Exercise brief
All that should be output is the block of lines below from the line with "Where should I click to: Copy" to the line with "Task: Switch to 分类1 category", both included, exactly as written.

The input
Start of Block
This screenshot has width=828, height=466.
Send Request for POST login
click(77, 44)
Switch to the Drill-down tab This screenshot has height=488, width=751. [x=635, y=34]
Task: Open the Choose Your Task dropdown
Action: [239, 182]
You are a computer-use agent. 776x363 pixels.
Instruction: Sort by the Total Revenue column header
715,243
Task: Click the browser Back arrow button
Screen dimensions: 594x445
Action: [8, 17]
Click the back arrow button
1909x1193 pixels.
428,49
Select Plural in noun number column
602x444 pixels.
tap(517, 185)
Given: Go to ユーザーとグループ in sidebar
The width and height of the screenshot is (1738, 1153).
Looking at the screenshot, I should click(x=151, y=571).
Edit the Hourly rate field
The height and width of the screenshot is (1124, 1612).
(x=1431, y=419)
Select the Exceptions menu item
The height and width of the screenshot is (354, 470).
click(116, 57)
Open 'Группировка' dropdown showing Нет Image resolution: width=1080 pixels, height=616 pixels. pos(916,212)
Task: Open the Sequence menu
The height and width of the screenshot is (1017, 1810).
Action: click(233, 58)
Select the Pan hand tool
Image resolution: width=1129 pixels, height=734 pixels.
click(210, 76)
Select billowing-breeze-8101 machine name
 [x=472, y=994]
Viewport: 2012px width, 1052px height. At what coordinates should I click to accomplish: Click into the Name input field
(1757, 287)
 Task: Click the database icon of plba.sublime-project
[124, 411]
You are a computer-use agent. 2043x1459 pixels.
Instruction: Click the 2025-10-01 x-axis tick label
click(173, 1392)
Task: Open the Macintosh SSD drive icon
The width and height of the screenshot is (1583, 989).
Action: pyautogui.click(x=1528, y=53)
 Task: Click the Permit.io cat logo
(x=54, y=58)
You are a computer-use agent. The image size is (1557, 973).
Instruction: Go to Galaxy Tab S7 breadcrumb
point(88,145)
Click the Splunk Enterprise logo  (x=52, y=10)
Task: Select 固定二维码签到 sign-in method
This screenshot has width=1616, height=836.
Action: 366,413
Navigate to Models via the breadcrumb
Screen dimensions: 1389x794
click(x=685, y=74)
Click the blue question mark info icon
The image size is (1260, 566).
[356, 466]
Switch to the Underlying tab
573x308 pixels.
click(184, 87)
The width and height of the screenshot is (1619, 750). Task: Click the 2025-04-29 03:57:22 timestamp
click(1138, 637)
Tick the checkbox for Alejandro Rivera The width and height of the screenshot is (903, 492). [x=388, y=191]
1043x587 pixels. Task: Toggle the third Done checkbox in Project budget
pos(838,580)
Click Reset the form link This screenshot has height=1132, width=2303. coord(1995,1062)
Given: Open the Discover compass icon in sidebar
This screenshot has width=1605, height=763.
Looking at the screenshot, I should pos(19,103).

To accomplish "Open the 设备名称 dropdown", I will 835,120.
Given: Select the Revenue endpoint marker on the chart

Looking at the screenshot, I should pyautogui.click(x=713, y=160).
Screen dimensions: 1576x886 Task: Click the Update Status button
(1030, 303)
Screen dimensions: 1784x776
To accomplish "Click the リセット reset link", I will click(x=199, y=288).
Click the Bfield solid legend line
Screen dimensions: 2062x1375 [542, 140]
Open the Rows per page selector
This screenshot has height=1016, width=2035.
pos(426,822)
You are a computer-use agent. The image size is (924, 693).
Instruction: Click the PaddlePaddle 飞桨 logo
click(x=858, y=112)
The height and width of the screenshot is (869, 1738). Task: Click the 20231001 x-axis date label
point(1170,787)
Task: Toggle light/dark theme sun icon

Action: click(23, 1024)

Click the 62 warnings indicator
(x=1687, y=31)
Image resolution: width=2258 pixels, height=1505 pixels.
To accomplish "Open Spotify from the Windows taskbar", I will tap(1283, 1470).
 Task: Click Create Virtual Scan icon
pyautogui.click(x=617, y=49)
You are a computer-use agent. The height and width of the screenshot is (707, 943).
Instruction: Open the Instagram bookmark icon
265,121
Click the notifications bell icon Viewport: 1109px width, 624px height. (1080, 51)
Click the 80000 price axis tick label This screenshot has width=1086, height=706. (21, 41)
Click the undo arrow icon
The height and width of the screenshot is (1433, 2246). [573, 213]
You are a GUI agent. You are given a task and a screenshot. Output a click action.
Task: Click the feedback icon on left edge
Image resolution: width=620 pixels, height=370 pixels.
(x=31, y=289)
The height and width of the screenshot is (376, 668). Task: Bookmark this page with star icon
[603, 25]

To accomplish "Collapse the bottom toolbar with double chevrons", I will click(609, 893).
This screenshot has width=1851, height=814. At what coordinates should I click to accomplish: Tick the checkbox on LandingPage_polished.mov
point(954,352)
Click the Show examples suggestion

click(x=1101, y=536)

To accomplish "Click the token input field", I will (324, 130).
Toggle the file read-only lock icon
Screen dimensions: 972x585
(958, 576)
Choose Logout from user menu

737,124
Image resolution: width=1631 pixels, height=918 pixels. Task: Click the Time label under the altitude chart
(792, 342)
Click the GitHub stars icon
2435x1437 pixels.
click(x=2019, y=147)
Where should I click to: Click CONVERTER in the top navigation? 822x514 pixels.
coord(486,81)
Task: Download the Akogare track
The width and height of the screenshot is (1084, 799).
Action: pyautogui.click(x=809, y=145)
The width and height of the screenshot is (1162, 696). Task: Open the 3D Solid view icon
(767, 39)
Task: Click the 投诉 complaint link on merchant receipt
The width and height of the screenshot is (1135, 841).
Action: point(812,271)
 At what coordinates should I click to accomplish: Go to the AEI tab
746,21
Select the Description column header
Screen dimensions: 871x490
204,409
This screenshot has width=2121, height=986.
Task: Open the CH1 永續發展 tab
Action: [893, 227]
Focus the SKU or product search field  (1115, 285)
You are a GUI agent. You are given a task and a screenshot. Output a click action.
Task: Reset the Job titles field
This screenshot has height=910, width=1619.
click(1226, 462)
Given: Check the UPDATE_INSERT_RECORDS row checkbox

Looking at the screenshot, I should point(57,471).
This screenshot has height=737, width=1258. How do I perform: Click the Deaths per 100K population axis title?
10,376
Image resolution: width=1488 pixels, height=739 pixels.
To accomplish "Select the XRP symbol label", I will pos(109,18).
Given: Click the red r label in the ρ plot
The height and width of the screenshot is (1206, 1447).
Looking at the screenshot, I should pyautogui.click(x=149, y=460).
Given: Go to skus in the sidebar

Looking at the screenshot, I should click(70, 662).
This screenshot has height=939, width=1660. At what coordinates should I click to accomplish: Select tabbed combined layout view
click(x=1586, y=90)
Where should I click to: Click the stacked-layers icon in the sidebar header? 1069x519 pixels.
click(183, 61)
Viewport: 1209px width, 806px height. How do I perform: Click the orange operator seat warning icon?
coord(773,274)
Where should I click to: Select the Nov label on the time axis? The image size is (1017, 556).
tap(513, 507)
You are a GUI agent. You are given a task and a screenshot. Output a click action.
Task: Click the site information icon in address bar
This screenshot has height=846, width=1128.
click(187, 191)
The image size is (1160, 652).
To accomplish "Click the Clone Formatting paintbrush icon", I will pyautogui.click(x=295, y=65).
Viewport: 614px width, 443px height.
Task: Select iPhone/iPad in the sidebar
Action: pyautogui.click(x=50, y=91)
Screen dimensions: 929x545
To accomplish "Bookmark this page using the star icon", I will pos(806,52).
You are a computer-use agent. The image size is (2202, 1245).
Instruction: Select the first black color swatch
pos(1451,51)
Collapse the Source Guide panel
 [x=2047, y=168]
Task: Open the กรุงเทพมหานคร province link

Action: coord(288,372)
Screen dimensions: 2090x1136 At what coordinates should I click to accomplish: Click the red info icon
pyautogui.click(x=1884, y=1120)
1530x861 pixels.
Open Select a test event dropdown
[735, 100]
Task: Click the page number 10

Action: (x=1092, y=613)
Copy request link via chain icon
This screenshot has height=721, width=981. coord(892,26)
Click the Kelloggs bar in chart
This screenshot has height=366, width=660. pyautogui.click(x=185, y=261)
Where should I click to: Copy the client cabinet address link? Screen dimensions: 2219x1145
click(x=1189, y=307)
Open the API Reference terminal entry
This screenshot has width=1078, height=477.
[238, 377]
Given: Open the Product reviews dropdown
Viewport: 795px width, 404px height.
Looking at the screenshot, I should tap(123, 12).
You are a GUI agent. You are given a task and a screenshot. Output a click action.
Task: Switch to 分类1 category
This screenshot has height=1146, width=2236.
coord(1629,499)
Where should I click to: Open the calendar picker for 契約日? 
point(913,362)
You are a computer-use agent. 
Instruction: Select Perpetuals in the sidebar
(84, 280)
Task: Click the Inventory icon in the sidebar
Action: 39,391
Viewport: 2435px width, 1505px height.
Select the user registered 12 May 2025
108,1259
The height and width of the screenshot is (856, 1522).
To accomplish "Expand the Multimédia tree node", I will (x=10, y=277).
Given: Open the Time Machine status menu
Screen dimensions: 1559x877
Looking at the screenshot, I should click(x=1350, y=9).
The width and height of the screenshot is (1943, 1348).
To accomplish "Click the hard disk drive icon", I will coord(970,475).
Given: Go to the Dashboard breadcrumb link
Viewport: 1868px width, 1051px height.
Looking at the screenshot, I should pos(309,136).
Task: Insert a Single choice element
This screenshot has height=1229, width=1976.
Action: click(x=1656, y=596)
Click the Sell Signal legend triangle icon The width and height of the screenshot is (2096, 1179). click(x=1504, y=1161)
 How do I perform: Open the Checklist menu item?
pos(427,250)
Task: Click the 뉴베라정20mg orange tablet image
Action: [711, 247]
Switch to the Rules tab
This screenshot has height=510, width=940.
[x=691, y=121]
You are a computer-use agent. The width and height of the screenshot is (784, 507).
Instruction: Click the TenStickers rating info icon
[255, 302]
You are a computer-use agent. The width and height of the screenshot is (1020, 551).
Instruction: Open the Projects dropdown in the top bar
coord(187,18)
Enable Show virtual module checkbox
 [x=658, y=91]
End of Block
Result
Where should I click to: Copy the client cabinet address link? Screen dimensions: 2219x1145
click(x=1189, y=307)
Open the API Reference terminal entry
This screenshot has width=1078, height=477.
[238, 377]
Given: Open the Product reviews dropdown
Viewport: 795px width, 404px height.
Looking at the screenshot, I should tap(123, 12).
You are a GUI agent. You are given a task and a screenshot. Output a click action.
Task: Switch to 分类1 category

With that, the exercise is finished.